QUOTED PASSAGE
MalwareTech’s vm1 and ransomeware1 Challenges with Radare2

It’s been a few weeks since the last post, but it’s finally time to finish vm1 and ransomeware1, two of MalwareTech’s beginner reverse engineering challenges. Check out the first part of this series if you missed it.

MalwareTech’s Strings and Shellcode Challenges with Radare2

If you’re completely new to Radare2 but have a background in reverse engineering, I suggest first going through my CMU Binary Bomb series, as I will gloss over many basic commands which that series covers.

CMU Bomb Lab with Radare2 — Phase 1

As always, you should work with these files in an isolated environment designed for reverse engineering. While all of MalwareTech’s challenges appear clear of any malicious activity, it’s a good idea to work in an isolated environment to minimize your own risk.

vm1

vm1 introduces the concept of code obfuscation using a simple virtual machine. From MalwareTech’s site:

vm1.exe implements a simple 8-bit virtual machine (VM) to try and stop reverse engineers from retrieving the flag. The VM’s RAM contains the encrypted flag and some bytecode to decrypt it.

Download vm1 here.

The archive contains ram.bin and vm1.exe. Open vm1.exe with r2, analyze functions, and enter Graph mode with VV.

Records for locating the items described:
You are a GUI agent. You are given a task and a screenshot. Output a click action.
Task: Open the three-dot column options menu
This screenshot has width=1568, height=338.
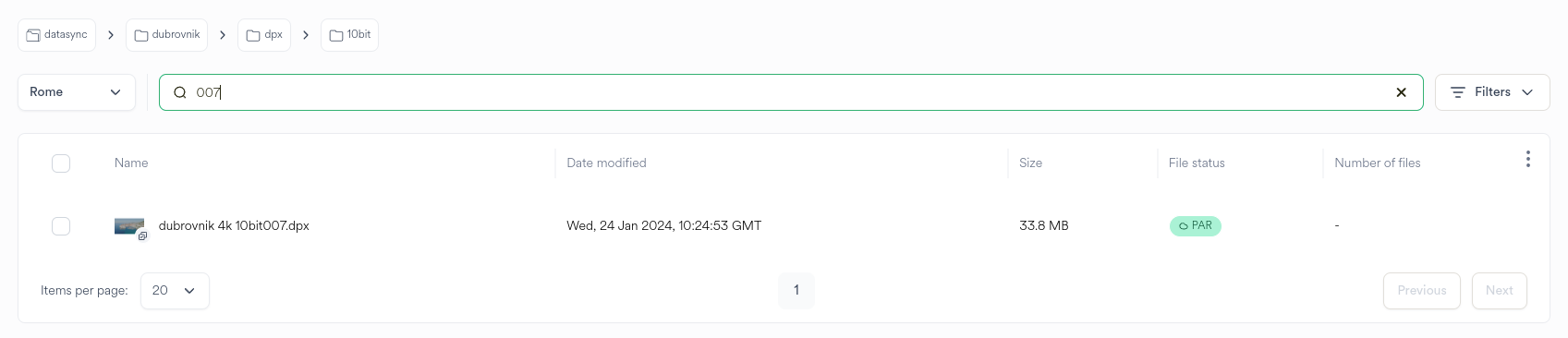pos(1528,159)
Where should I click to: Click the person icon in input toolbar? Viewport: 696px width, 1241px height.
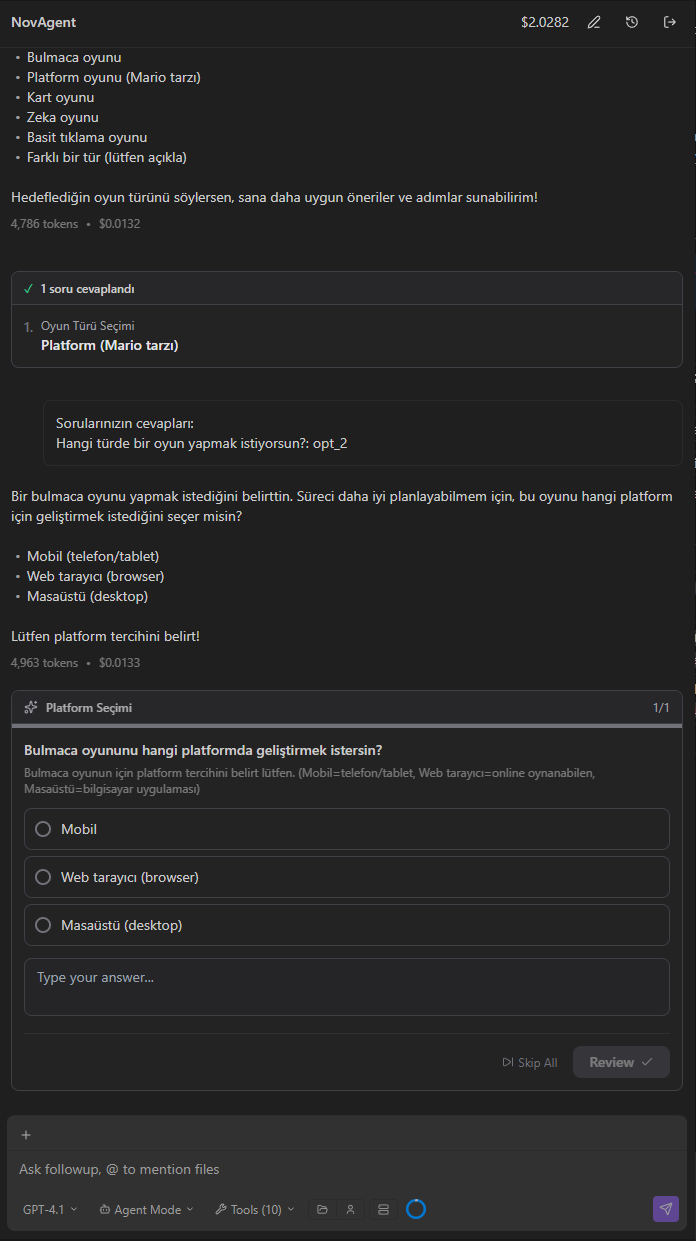(x=350, y=1209)
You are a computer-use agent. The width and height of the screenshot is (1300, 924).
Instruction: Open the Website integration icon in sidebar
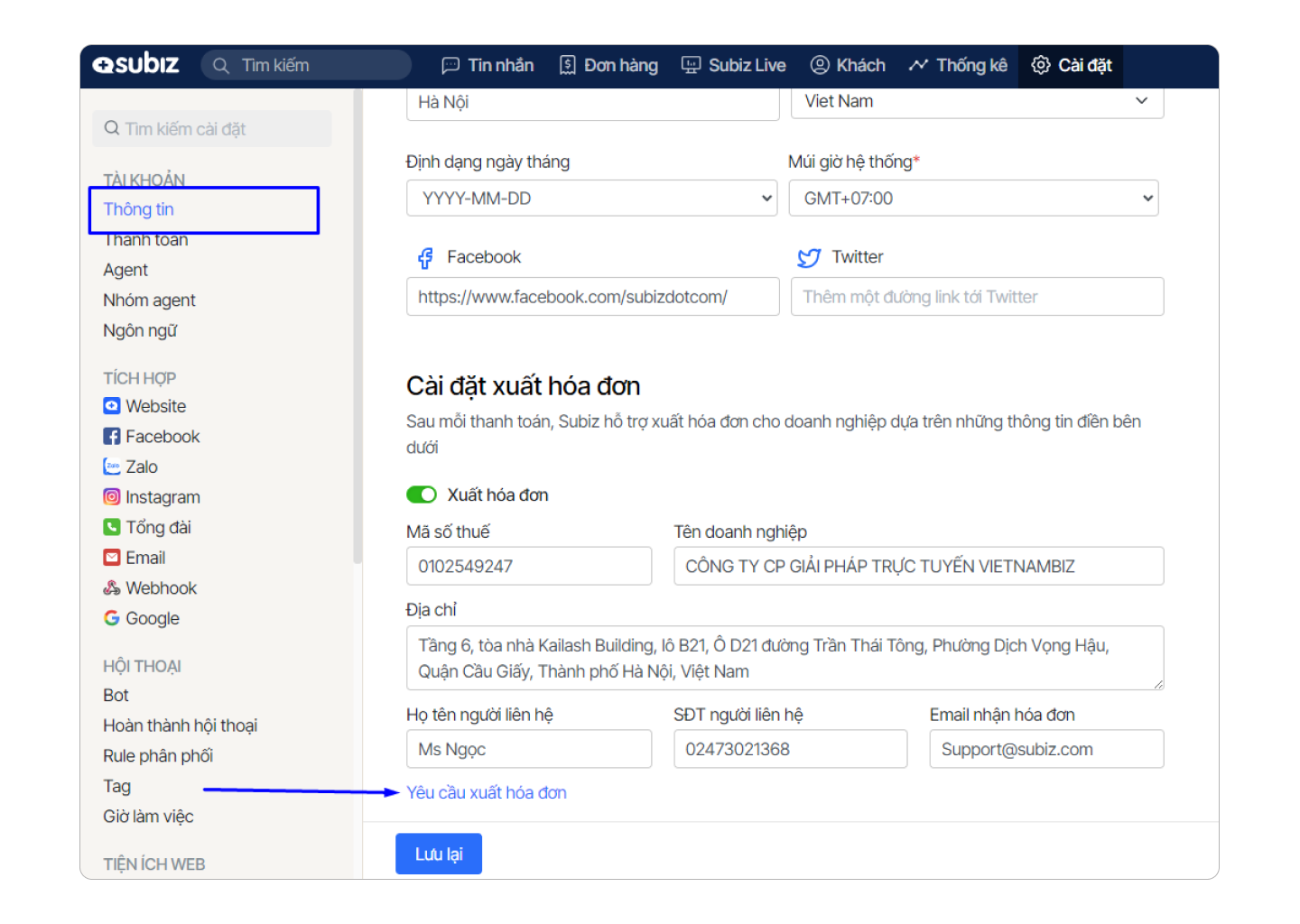coord(111,406)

EXERCISE
Carry on the Radare2 walkthrough of MalwareTech's vm1 and ransomeware1 challenges, picking up after its last sentence.

IN RESPONSE
You can turn off comments in Graph mode with the single quote key ( ‘ )

Much of this should be familiar if you’ve done the other challenges. Some space on the heap is allocated with HeapAlloc, and it returns a pointer (0x40423c)which memcpy uses as a destination buffer.

Next the function calls fcn.004022e0. Seek there and use Graph mode’s minigraph view to get a better look. If you’re not already in Graph mode, enter it with VV, then cycle to minigraph view by pressing p.

At a glance, this looks like a while loop with only one path that exits the loop. It’s worth noting that before the loop itself begins, var_1h is set to 0. Let’s analyze the loop itself.

The loop begins by setting eax to 1, then checks if eax equals 0, exiting if true. This is likely a While (1) loop, which always loops.

Looking to the end of the function, you can see another function call to fcn.00402270. If the return value is 0, the current function returns and exits the loop. If not, it loops.

We can’t ignore the main body of the loop anymore, so let’s finally focus on that disassembly.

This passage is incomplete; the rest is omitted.